We spoke every so often about the Holocaust, and its supposed lessons (one lesson, he told me once, in a mainly, though not entirely, devilish way, was that Jews should be well-armed). He said that, in the post-Holocaust world, all civilized people, and the governments of all civilized nations, should be intolerant of leaders who commit verified acts of genocide. That, he suggested, is the most salient lesson of all.
I told him then that he would most definitely pass the Anne Frank Test. He was unfamiliar with the concept (mildly surprising, given that his best friend was Joe Lieberman).
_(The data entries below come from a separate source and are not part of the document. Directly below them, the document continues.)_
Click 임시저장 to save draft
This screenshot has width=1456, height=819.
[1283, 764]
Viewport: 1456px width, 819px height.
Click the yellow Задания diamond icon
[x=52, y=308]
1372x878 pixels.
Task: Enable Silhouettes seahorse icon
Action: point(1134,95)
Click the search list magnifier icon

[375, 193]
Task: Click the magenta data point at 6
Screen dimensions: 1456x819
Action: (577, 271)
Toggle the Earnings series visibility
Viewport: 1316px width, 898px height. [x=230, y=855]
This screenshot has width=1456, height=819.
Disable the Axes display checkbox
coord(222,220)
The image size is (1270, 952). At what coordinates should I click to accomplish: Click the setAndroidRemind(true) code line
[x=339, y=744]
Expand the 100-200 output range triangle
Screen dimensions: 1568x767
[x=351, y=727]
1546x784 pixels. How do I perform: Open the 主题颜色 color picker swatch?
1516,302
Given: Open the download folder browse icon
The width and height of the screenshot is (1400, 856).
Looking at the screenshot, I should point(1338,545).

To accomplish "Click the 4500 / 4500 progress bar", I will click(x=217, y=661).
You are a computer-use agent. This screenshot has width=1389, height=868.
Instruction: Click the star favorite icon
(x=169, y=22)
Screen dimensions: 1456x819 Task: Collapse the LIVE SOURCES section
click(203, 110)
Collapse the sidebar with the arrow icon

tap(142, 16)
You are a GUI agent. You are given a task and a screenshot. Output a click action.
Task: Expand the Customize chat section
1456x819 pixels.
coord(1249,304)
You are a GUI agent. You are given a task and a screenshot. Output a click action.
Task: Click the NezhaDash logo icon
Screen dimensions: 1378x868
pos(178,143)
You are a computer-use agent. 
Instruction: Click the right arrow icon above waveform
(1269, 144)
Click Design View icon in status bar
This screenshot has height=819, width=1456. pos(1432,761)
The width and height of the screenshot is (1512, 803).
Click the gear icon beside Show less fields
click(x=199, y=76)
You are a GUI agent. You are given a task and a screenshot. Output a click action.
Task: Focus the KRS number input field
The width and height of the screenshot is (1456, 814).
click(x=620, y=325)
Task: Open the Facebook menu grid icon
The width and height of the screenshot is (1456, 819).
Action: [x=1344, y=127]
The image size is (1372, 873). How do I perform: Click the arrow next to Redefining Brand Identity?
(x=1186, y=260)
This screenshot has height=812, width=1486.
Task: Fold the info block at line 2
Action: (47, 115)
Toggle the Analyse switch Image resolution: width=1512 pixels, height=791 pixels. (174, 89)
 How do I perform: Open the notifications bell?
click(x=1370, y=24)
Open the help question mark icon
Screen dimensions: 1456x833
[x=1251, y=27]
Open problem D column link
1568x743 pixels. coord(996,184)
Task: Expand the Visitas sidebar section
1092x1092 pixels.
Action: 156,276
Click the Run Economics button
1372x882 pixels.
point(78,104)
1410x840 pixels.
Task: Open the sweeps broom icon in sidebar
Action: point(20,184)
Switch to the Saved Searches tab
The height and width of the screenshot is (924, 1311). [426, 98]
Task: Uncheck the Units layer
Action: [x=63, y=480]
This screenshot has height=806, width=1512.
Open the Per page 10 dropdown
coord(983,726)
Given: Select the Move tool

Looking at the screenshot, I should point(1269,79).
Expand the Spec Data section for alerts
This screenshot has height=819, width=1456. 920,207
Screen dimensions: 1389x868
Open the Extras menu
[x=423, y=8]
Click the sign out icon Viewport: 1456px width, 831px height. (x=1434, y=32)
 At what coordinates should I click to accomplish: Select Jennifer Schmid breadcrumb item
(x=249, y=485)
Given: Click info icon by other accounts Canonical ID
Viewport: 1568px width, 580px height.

The Anne Frank test, something I learned from a Holocaust survivor almost 40 years ago, is actually a single question: Which non-Jewish friends would risk their lives to hide us should the Nazis ever return?
Did anybody pay a career price for being wrong about Iraq in 2002-2003? Barack Obama received a career boost for making a single sensible speech in 2002 opposing invading Iraq; but it’s bizarre how many people who pushed for the single dumbest policy decision of the 21st Century wound up with high honors in their field, such as McCain getting the 2008 GOP nomination and Goldberg being made the editor of The Atlantic.